Metabolic effects of glucose, mannose, galactose, and fructose in man.

Abstract

The effects of various hexoses upon immunoreactive insulin (IRI) secretion, glucose disposal, and gastric inhibitory polypeptide (GIP) release have been compared in 10 normal nonobese men. Rapid iv infusion (0.5 g/kg in 3 min) of D-mannose resulted in significant ITI release, the peak levels approaching those after D-glucose infusion. D-Galactose, however, was ineffective. The 60-min urine excretions of mannose, galactose, and glucose were 35 +/- 7%, 16 +/- 4%, and 5.5 +/- 0.7% (mean +/- SEM) of the administered dose, respectively. All subjects also received 50 g oral glucose, mannose, galactose, and fructose on different days, each followed by an iv glucose infusion 30 min later. The ingestion of glucose or galactose resulted in a similar increment of GIP (P less than 0.01), followed by a similar increment in the IRI response to iv glucose. Furthermore, the glucose disposal rate increased 2.5-fold compared to that after iv glucose alone (P less than 0.001). However, oral msnnose or oral fructose caused no significant GIP release, yet the IRI response to a subsequent iv glucose load was moderately augmented after oral mannose or oral fructose when compared to iv glucose alone. In addition, there was a similar enhancement of glucose disposal of the iv glucose load after both oral mannose and oral fructose (P less than 0.01).

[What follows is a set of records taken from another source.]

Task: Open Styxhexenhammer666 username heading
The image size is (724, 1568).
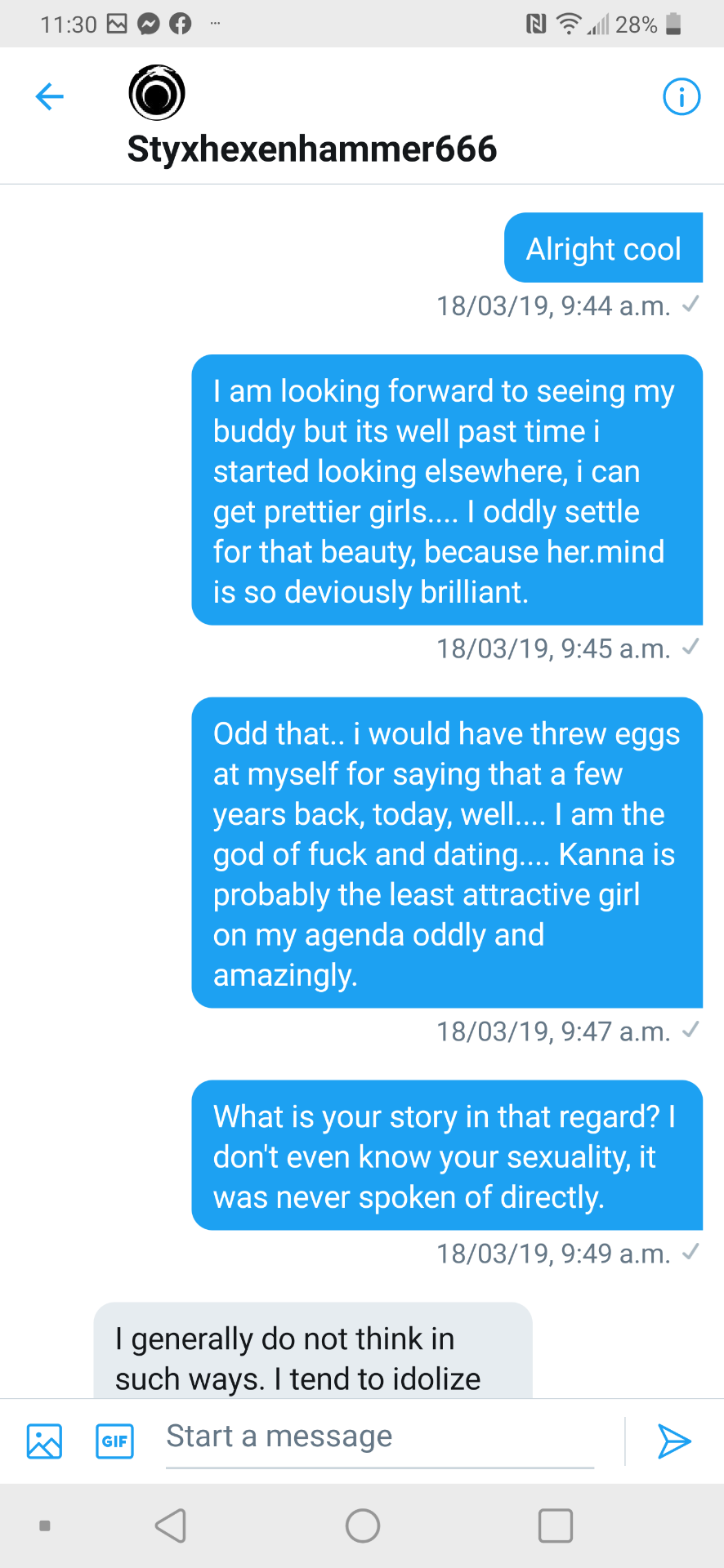Action: [x=312, y=149]
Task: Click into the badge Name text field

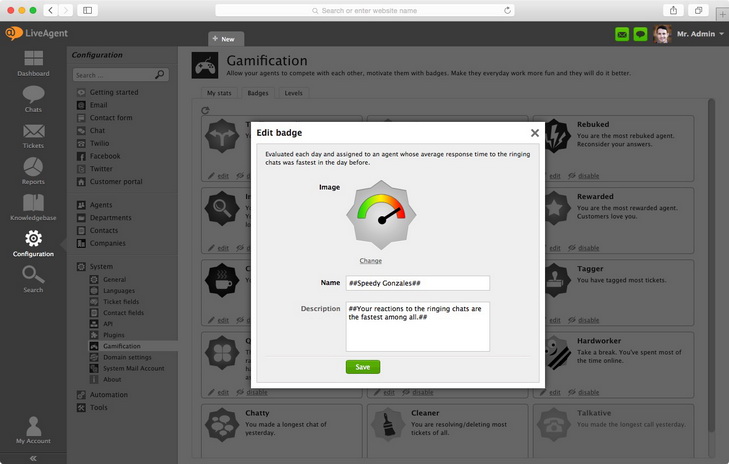Action: pyautogui.click(x=417, y=283)
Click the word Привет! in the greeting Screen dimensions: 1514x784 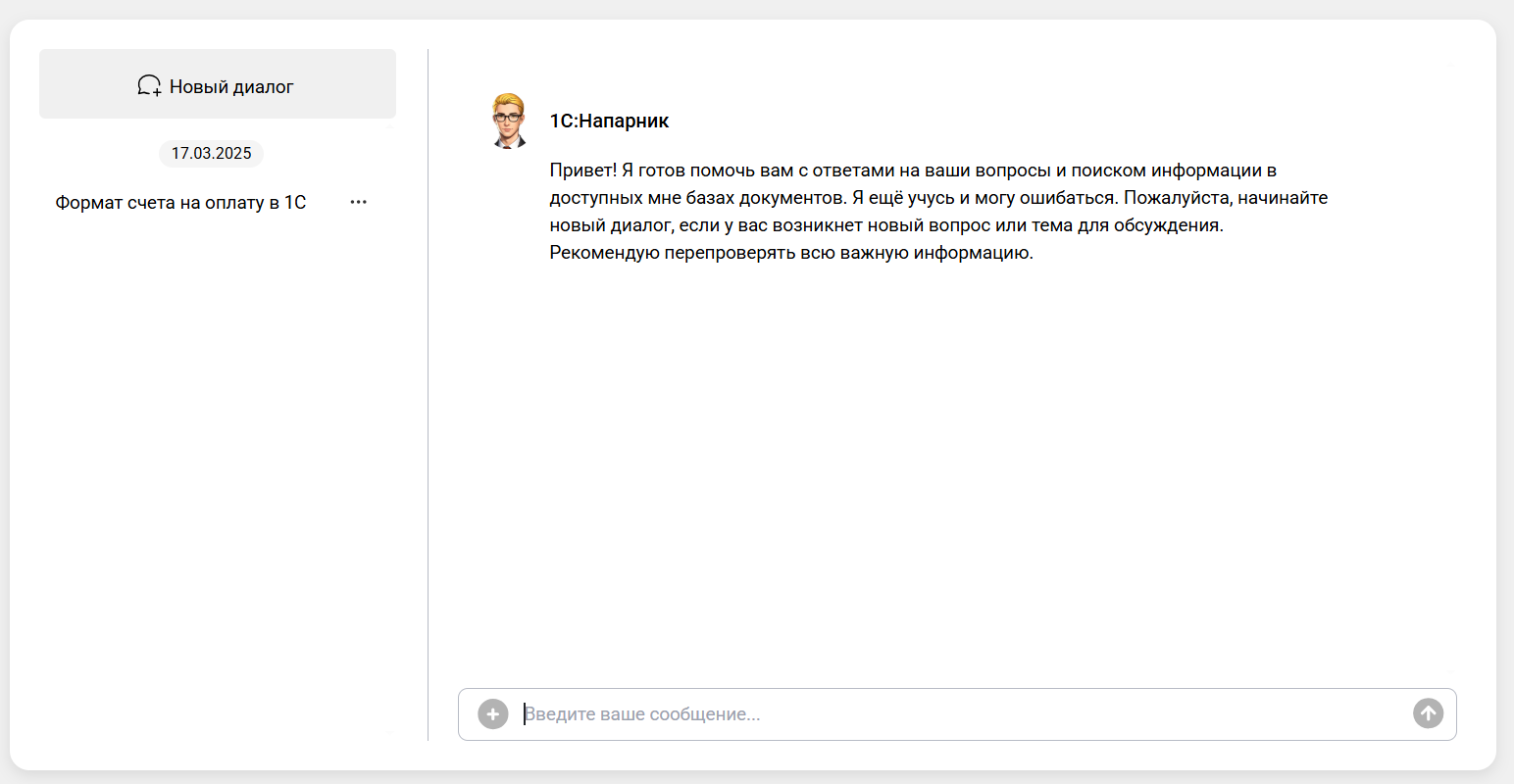(582, 171)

From these studies we conclude that 1) galactose does not elicit IRI secretion per se, yet, like glucose, potentiates GIP and IRI secretion; 2) mannose, despite weak transport across gut or kidney, evokes significant betacytotropic effects; and 3) mannose- and fructose-induced enhancement of glucose disposal might be mediated by a factor(s) other than GIP.